The expected output is a copy of every line in the records with the string "computer".

Start of Data

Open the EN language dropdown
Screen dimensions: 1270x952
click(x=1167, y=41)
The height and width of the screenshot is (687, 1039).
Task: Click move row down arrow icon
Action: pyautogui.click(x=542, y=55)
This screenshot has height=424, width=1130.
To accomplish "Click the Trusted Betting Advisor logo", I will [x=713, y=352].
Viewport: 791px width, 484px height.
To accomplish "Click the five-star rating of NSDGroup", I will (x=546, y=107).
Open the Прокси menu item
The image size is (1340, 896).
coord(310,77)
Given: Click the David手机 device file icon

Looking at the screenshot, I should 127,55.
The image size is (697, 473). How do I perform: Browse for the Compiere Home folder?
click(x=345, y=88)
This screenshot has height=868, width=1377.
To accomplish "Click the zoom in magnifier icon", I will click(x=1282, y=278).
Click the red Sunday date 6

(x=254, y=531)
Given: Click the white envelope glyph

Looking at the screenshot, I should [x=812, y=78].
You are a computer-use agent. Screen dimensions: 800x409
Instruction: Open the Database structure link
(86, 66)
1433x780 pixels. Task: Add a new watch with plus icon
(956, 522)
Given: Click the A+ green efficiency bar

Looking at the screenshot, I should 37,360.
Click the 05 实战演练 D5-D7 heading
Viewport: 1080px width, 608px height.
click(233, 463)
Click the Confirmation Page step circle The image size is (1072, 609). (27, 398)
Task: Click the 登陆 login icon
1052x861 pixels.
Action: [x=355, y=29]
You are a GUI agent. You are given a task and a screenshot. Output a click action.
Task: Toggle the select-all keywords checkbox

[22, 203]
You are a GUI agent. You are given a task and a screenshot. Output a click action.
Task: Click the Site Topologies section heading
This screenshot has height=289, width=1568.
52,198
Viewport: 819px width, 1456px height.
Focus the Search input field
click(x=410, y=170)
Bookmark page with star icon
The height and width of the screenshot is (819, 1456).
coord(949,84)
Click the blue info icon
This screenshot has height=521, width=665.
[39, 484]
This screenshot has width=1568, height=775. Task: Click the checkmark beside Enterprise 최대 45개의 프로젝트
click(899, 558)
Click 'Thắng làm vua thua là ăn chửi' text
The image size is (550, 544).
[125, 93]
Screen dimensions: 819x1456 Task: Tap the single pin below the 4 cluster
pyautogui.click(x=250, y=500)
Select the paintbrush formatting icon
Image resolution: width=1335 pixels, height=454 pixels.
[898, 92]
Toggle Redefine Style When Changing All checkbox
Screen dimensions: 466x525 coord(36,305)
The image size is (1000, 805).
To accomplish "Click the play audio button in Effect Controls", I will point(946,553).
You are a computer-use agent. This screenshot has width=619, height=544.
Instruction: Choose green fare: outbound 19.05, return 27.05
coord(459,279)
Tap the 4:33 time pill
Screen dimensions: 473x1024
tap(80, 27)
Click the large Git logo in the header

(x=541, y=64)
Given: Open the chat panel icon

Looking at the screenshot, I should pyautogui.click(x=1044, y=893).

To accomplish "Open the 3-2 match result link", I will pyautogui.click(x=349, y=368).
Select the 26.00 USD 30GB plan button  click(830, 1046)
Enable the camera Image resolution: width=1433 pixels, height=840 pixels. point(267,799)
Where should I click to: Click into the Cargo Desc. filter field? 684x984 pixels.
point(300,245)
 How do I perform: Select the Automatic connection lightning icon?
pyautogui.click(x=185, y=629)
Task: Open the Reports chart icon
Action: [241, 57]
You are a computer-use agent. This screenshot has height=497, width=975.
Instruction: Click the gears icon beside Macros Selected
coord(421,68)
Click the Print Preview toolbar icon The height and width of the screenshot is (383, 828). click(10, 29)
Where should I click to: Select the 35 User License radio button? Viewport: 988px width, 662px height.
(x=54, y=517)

End of Data

- _Output of the exercise_:
You are a computer-use agent. Screen dimensions: 800x409
You are a computer-use agent. This screenshot has width=619, height=544.
You are a computer-use agent. This screenshot has height=497, width=975.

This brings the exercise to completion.